-- Start --

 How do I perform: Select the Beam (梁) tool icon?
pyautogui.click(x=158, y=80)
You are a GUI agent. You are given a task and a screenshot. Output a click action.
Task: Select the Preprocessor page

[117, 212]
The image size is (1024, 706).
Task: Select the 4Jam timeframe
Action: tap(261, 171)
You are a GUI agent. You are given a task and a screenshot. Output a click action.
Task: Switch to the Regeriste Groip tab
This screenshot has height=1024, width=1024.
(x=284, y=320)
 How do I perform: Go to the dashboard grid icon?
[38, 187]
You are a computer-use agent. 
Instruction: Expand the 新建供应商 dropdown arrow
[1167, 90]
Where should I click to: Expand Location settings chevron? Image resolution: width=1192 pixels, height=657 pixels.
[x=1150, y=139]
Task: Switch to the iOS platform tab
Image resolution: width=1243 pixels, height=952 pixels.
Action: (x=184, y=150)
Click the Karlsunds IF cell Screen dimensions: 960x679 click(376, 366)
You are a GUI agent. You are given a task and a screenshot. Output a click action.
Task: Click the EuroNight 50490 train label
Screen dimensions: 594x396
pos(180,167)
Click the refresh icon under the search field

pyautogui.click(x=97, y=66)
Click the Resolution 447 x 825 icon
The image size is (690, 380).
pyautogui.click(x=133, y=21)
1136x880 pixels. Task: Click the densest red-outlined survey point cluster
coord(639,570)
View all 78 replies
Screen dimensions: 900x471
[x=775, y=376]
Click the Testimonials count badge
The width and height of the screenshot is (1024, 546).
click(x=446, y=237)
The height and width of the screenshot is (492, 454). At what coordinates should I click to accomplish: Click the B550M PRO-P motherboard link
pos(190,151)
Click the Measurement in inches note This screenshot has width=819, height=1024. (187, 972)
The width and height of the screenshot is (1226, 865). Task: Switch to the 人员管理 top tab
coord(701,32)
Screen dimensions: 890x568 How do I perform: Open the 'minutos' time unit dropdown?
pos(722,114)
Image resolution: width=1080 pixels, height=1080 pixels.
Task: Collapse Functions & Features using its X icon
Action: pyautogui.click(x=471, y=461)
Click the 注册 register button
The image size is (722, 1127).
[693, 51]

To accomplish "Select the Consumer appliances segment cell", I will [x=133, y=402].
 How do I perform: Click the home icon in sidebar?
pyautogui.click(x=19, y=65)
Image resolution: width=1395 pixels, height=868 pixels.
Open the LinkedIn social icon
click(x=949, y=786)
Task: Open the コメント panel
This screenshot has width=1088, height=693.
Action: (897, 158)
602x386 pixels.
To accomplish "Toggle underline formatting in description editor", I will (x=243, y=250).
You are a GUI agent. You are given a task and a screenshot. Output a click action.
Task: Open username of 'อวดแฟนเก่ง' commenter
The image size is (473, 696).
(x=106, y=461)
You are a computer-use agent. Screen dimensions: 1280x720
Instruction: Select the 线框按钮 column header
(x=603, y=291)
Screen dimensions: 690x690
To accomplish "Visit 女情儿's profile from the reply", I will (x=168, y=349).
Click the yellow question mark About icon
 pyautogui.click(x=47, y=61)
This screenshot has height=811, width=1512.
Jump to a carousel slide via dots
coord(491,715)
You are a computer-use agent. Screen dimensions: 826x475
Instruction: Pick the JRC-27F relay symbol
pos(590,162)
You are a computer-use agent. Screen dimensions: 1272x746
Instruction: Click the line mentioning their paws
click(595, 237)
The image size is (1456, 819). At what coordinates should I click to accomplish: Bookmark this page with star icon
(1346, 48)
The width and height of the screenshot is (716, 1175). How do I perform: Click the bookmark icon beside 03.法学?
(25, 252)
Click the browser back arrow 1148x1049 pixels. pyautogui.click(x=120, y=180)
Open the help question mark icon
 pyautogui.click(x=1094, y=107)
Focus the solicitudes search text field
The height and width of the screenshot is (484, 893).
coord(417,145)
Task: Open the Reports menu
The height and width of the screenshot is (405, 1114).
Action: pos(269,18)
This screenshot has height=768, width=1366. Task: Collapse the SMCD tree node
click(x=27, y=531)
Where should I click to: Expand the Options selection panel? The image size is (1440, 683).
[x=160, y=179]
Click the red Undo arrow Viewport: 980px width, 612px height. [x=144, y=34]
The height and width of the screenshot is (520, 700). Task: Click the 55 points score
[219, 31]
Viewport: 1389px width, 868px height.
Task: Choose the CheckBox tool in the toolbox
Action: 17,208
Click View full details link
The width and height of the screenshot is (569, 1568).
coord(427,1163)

-- End --

- [Written exercise]: Print the material above line for line, with no changes.

- [Output for this exercise]:
 How do I perform: Select the Beam (梁) tool icon?
pyautogui.click(x=158, y=80)
You are a GUI agent. You are given a task and a screenshot. Output a click action.
Task: Select the Preprocessor page

[117, 212]
The image size is (1024, 706).
Task: Select the 4Jam timeframe
Action: tap(261, 171)
You are a GUI agent. You are given a task and a screenshot. Output a click action.
Task: Switch to the Regeriste Groip tab
This screenshot has height=1024, width=1024.
(x=284, y=320)
 How do I perform: Go to the dashboard grid icon?
[38, 187]
You are a computer-use agent. 
Instruction: Expand the 新建供应商 dropdown arrow
[1167, 90]
Where should I click to: Expand Location settings chevron? Image resolution: width=1192 pixels, height=657 pixels.
[x=1150, y=139]
Task: Switch to the iOS platform tab
Image resolution: width=1243 pixels, height=952 pixels.
Action: (x=184, y=150)
Click the Karlsunds IF cell Screen dimensions: 960x679 click(376, 366)
You are a GUI agent. You are given a task and a screenshot. Output a click action.
Task: Click the EuroNight 50490 train label
Screen dimensions: 594x396
pos(180,167)
Click the refresh icon under the search field

pyautogui.click(x=97, y=66)
Click the Resolution 447 x 825 icon
The image size is (690, 380).
pyautogui.click(x=133, y=21)
1136x880 pixels. Task: Click the densest red-outlined survey point cluster
coord(639,570)
View all 78 replies
Screen dimensions: 900x471
[x=775, y=376]
Click the Testimonials count badge
The width and height of the screenshot is (1024, 546).
click(x=446, y=237)
The height and width of the screenshot is (492, 454). At what coordinates should I click to accomplish: Click the B550M PRO-P motherboard link
pos(190,151)
Click the Measurement in inches note This screenshot has width=819, height=1024. (187, 972)
The width and height of the screenshot is (1226, 865). Task: Switch to the 人员管理 top tab
coord(701,32)
Screen dimensions: 890x568 How do I perform: Open the 'minutos' time unit dropdown?
pos(722,114)
Image resolution: width=1080 pixels, height=1080 pixels.
Task: Collapse Functions & Features using its X icon
Action: pyautogui.click(x=471, y=461)
Click the 注册 register button
The image size is (722, 1127).
[693, 51]

To accomplish "Select the Consumer appliances segment cell", I will [x=133, y=402].
 How do I perform: Click the home icon in sidebar?
pyautogui.click(x=19, y=65)
Image resolution: width=1395 pixels, height=868 pixels.
Open the LinkedIn social icon
click(x=949, y=786)
Task: Open the コメント panel
This screenshot has width=1088, height=693.
Action: (897, 158)
602x386 pixels.
To accomplish "Toggle underline formatting in description editor", I will (x=243, y=250).
You are a GUI agent. You are given a task and a screenshot. Output a click action.
Task: Open username of 'อวดแฟนเก่ง' commenter
The image size is (473, 696).
(x=106, y=461)
You are a computer-use agent. Screen dimensions: 1280x720
Instruction: Select the 线框按钮 column header
(x=603, y=291)
Screen dimensions: 690x690
To accomplish "Visit 女情儿's profile from the reply", I will (x=168, y=349).
Click the yellow question mark About icon
 pyautogui.click(x=47, y=61)
This screenshot has height=811, width=1512.
Jump to a carousel slide via dots
coord(491,715)
You are a computer-use agent. Screen dimensions: 826x475
Instruction: Pick the JRC-27F relay symbol
pos(590,162)
You are a computer-use agent. Screen dimensions: 1272x746
Instruction: Click the line mentioning their paws
click(595, 237)
The image size is (1456, 819). At what coordinates should I click to accomplish: Bookmark this page with star icon
(1346, 48)
The width and height of the screenshot is (716, 1175). How do I perform: Click the bookmark icon beside 03.法学?
(25, 252)
Click the browser back arrow 1148x1049 pixels. pyautogui.click(x=120, y=180)
Open the help question mark icon
 pyautogui.click(x=1094, y=107)
Focus the solicitudes search text field
The height and width of the screenshot is (484, 893).
coord(417,145)
Task: Open the Reports menu
The height and width of the screenshot is (405, 1114).
Action: pos(269,18)
This screenshot has height=768, width=1366. Task: Collapse the SMCD tree node
click(x=27, y=531)
Where should I click to: Expand the Options selection panel? The image size is (1440, 683).
[x=160, y=179]
Click the red Undo arrow Viewport: 980px width, 612px height. [x=144, y=34]
The height and width of the screenshot is (520, 700). Task: Click the 55 points score
[219, 31]
Viewport: 1389px width, 868px height.
Task: Choose the CheckBox tool in the toolbox
Action: 17,208
Click View full details link
The width and height of the screenshot is (569, 1568).
coord(427,1163)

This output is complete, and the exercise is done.